In the single-arm phase 2 trial, patients received 20 mg oral lenvatinib daily in combination with 200 mg pembrolizumab intravenously once ever 3 weeks in 3-week cycles until disease progression, unacceptable toxicity, or a maximum treatment duration of 35 cycles.

Inclusion criteria comprised metastatic B3-thymoma and thymic carcinoma; at least 1 previous line of platinum-based chemotherapy; no autoimmune disorders; measurable disease; no intratumor cavitation, invasion of blood vessels, or previous bleeding; ECOG performance status of 0-1; and no previous treatment with sunitinib (Sutent).

Investigator-assessed 5-month PFS rate served as the primary end point. Secondary end points included ORR, disease control rate, OS, and safety.

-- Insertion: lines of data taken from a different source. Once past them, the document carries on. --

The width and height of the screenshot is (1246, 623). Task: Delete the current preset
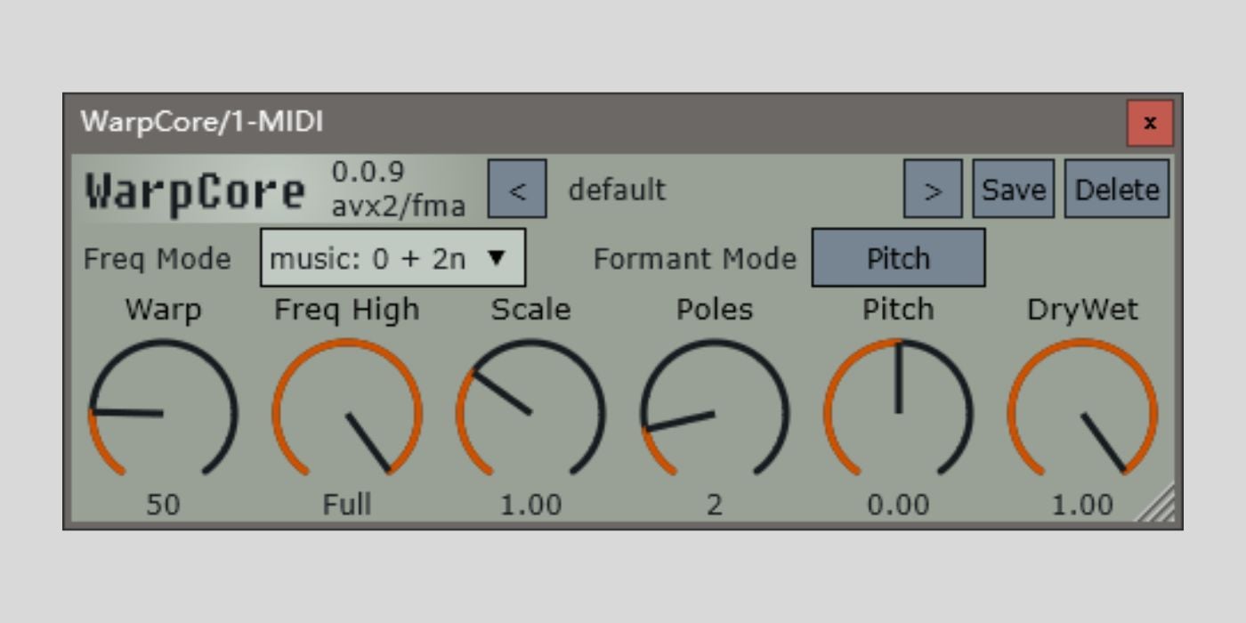(1117, 189)
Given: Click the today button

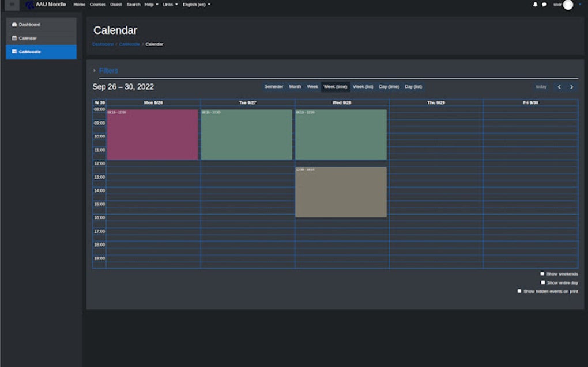Looking at the screenshot, I should (x=541, y=87).

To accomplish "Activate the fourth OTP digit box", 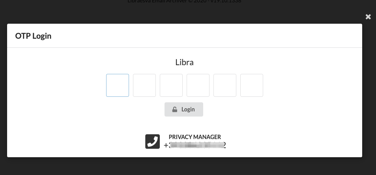I will (198, 85).
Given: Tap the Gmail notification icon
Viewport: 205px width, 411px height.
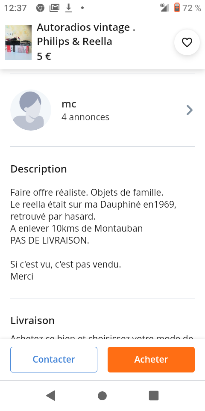Looking at the screenshot, I should (x=54, y=8).
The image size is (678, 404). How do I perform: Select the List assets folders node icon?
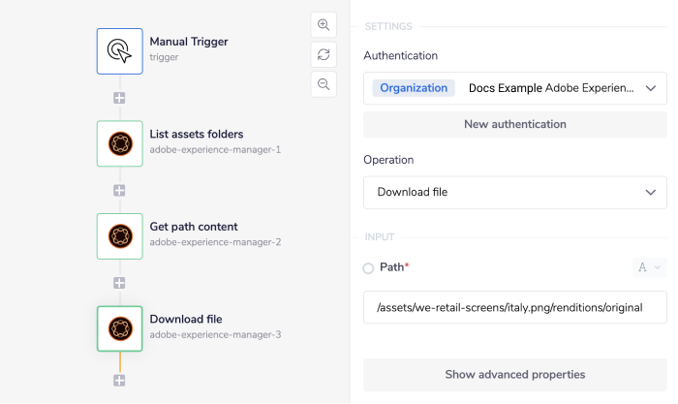120,143
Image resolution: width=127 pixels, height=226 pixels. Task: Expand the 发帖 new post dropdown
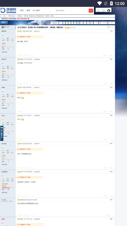4,23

Median age was 57 years (range, 33-80), and the majority of patients were male (58%). The majority of patients received at least 1 prior line of therapy, with 17 (39%) and 3 (7%) undergoing 2 and 3 prior lines, respectively. Further, more than half of patients (56%) had 3 or more metastatic sites, including 37% with liver metastases. The medium sum of target lesions was 86 mm (range, 11-204), suggesting a high tumor burden, Remon said, adding that at least half (53%) of tumor samples were also PD-L1 negative.

REFERENCE:

Remon J, Bironzo P, Girard N, et al. Lenvatinib plus pembrolizumab in pretreated advanced B3-thymoma and thymic carcinoma: PECATI, single arm phase II clinical trial. Presented at: ESMO Congress 2024; September 12-16, 2024; Barcelona, Spain. Abstract LBA83.